Primary care continues to see more competition from corporate heavyweights. Amazon announced a $3.9 billion deal to buy primary care provider One Medical in July.

Walmart is also moving into primary care. The retail giant operates 32 primary and urgent care facilities in several states, and announced last month it is opening 16 new health centers in Florida next year.

Paddy Padmanabhan, CEO of Damo Consulting, told Chief Healthcare Executive in July,  “Primary care is clearly in play.”

“The competitive forces in primary care are very intense,” he said.

In a news release, Walgreens touted VillageMD’s expertise in value-based care and Summit Health-CityMD’s experience in multispecialty care.

Jeff Alter, CEO of Summit Health-CityMD, said the two companies possess “a shared core belief that taking excellent care of the patient will remain the cornerstone of our success.

“Adding our expertise and geographic coverage to VillageMD’s proven value-based primary care approach will enhance the lives of so many patients and physicians across the country, helping to lower healthcare costs and improve the health of our communities,” Alter said in a statement.

Evernorth, Cigna’s health services organization, is investing a minority stake as part of the company’s goal of expanding value based services, said Eric Palmer, CEO of Evernorth.

“Our collaboration with VillageMD accelerates our efforts to improve the way care is accessed and delivered,” Palmer said in a statement. “Harnessing the breadth of Evernorth’s health services capabilities and connecting them with physicians who provide care in a value-based model like VillageMD, helps more people to get the right care at the right time – driving better health and value.”

Hospitals and health systems say they are feeling the pressure of non-traditional rivals entering the healthcare space. Health system executives have acknowledged they are going to have to improve the consumer experience, an area where their newer rivals have decades of expertise.

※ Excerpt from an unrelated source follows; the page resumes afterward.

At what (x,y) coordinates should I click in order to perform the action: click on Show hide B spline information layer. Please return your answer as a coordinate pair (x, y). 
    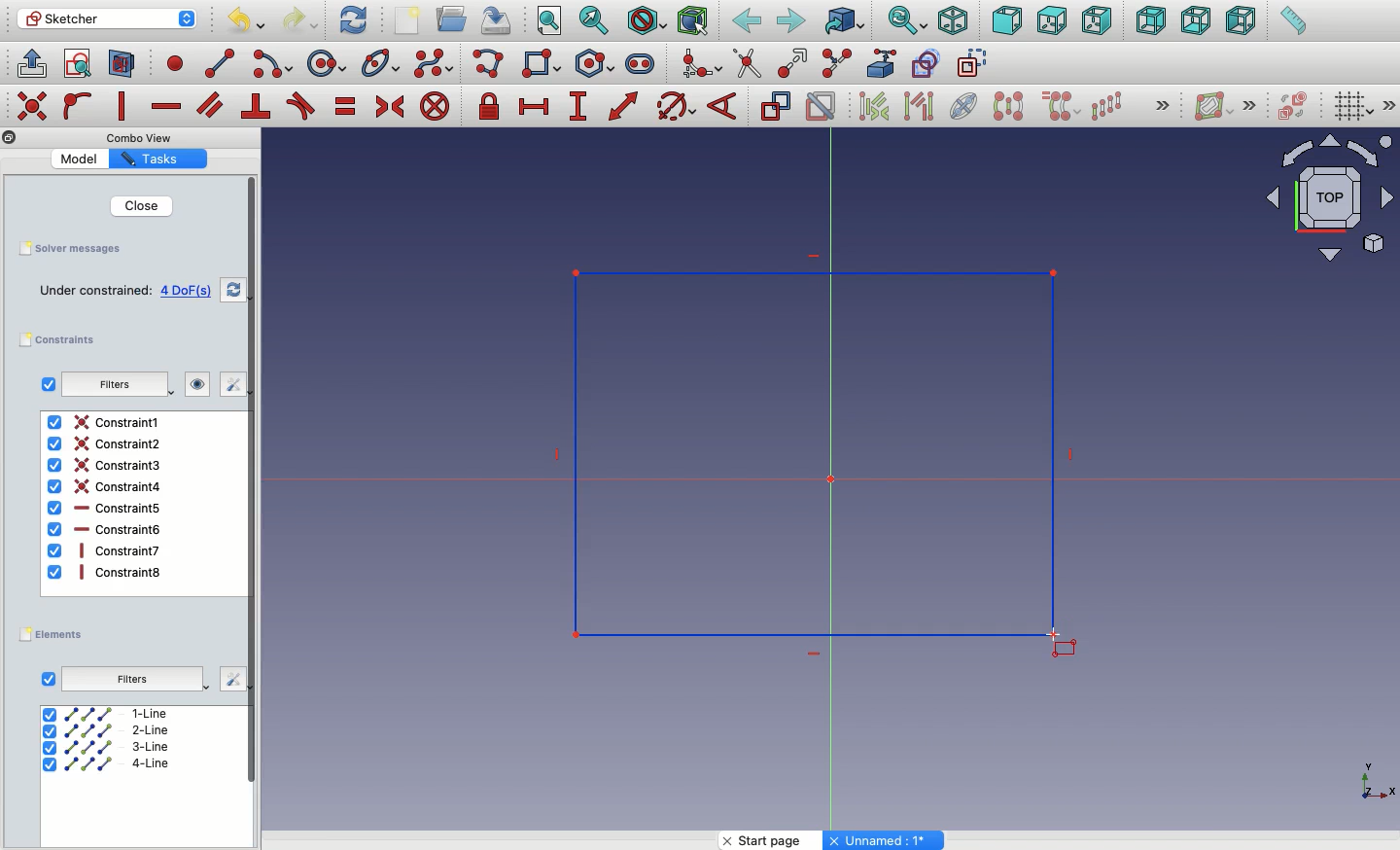
    Looking at the image, I should click on (1215, 106).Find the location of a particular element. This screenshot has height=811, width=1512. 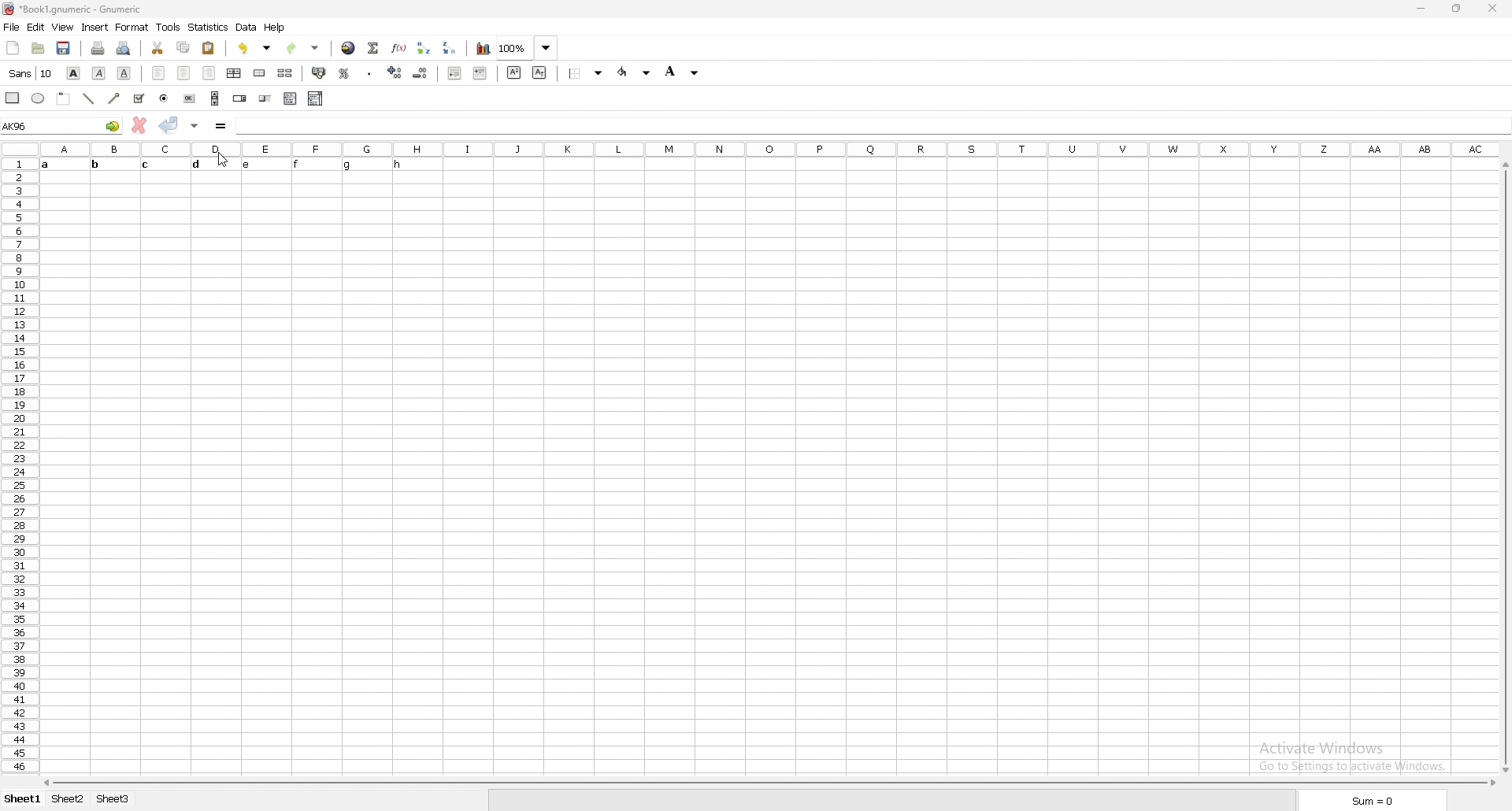

centre is located at coordinates (184, 72).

Echoing the sentiments of other healthcare leaders, Kerry Heinrich, president and CEO of Adventist Health, said at the American Hospital Association Leadership Summit in July, that his system is looking at providing a better customer experience.

“We have only scratched the surface of consumerism and how it will impact how we deliver healthcare,” Heinrich said at a seminar on hospital leadership.